Continuing from the roadmap set out in Road to Gaussian Processes, we begin with the geometry of the central object which underlies this Machine Learning Technique, the Multivariate Gaussian Distribution. We will study its form to build up some geometric intuition around its interpretation.

To do this, we will cover the following preliminaries.

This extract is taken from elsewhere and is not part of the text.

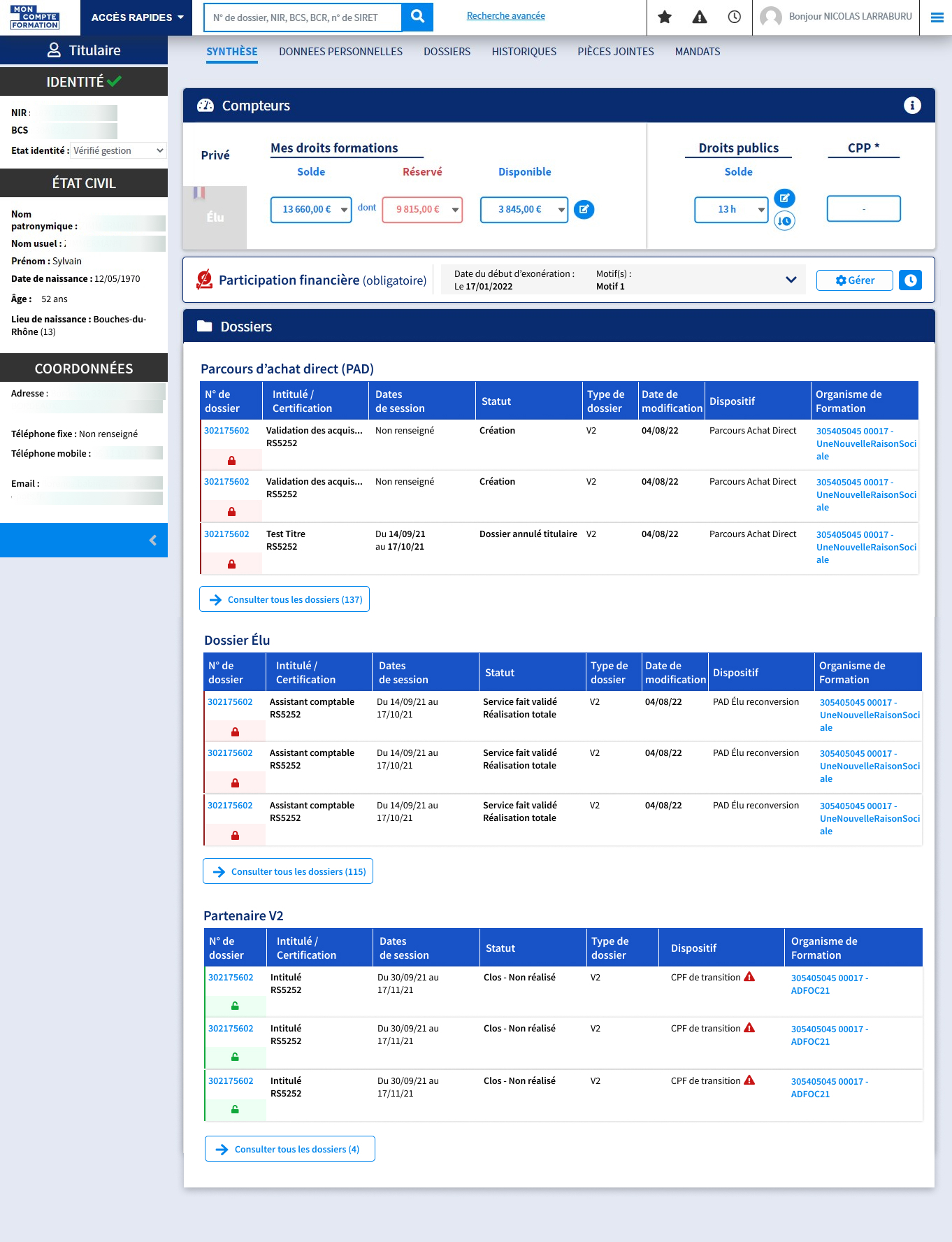Open Participation financière history clock button
The image size is (952, 1242).
[910, 280]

• Algebraic form of the $$n$$-dimensional ellipsoid
• Projection as Change of Basis

## Algebraic form of the $$n$$-dimensional ellipsoid

The standard form of an ellipsoid in $$\mathbb{R}^2$$ is:

$\frac{ {(x-x_0)}^2}{a^2} + \frac{ {(y-y_0)}^2}{b^2}=C$

Generally, for an $$n$$-dimensional ellipsoid, the standard form is:

$\sum_{i=1}^n \frac{ {(x_i-\mu_i)}^2}{\lambda_i^2}=C$

Let us denote $$X=\begin{bmatrix}x_1\\x_2\\ \vdots\\ x_n\end{bmatrix}$$, $$\mu=\begin{bmatrix}\mu_1\\\mu_2\\ \vdots\\ \mu_n\end{bmatrix}$$ and

$D=\begin{bmatrix} \lambda_1 && 0 && 0 && \cdots && 0 \\ 0 && \lambda_2 && 0 && \cdots && 0 \\ 0 && 0 && \lambda_3 && \cdots && 0 \\ \vdots && \vdots && \vdots && \ddots && \vdots \\ 0 && 0 && 0 && \cdots && \lambda_n \\ \end{bmatrix}$

Then, we can see that:

$\begin{equation} D^{-1}=\begin{bmatrix} \frac{1}{\lambda_1} && 0 && 0 && \cdots && 0 \\ 0 && \frac{1}{\lambda_2} && 0 && \cdots && 0 \\ 0 && 0 && \frac{1}{\lambda_3} && \cdots && 0 \\ \vdots && \vdots && \vdots && \ddots && \vdots \\ 0 && 0 && 0 && \cdots && \frac{1}{\lambda_n} \\ \end{bmatrix} \label{eq:diagonal} \end{equation}$

Then, we can rewrite the standard form of the $$n$$-dimensional ellipsoid as:

${\|D^{-1}(X-\mu)\|}^2=C \\$

Alternatively, we can write:

$\begin{equation} \mathbf{ {[D^{-1}(X-\mu)]}^T [D^{-1}(X-\mu)]=C } \label{eq:algebraic_n_ellipsoid} \end{equation}$

This can be easily verified by expanding out the terms. like so:

$D^{-1}(X-\mu)=\begin{bmatrix} \frac{1}{\lambda_1} && 0 && 0 && \cdots && 0 \\ 0 && \frac{1}{\lambda_2} && 0 && \cdots && 0 \\ 0 && 0 && \frac{1}{\lambda_3} && \cdots && 0 \\ \vdots && \vdots && \vdots && \ddots && \vdots \\ 0 && 0 && 0 && \cdots && \frac{1}{\lambda_n} \\ \end{bmatrix} \bullet \begin{bmatrix}x_1-\mu_1\\x_2-\mu_2\\ \vdots\\ x_n-\mu_n\end{bmatrix} = \begin{bmatrix}\frac{x_1-\mu_1}{\lambda_1}\\\frac{x_2-\mu_2}{\lambda_2}\\ \vdots\\ \frac{x_n-\mu_n}{\lambda_n}\end{bmatrix}$

Then, expanding out $$\eqref{eq:algebraic_n_ellipsoid}$$, we get:

${[D^{-1}(X-\mu)]}^T [D^{-1}(X-\mu)]=C \\ \Rightarrow \begin{bmatrix}\frac{x_1-\mu_1}{\lambda_1} && \frac{x_2-\mu_2}{\lambda_2} && \cdots && \frac{x_n-\mu_n}{\lambda_n}\end{bmatrix} \bullet \begin{bmatrix}\frac{x_1-\mu_1}{\lambda_1}\\\frac{x_2-\mu_2}{\lambda_2}\\ \vdots\\ \frac{x_n-\mu_n}{\lambda_n}\end{bmatrix}\\ = \sum_{i=1}^n \frac{ {(x_i-\mu_i)}^2}{\lambda_i^2}=C$

## Projection as Change of Basis for an Orthonormal Basis

We have already discussed projections of vectors onto other vectors in several places (for example, in Gram-Schmidt Orthogonalisation). We can look at vector projection through a different lens, namely as a change in coordinate system.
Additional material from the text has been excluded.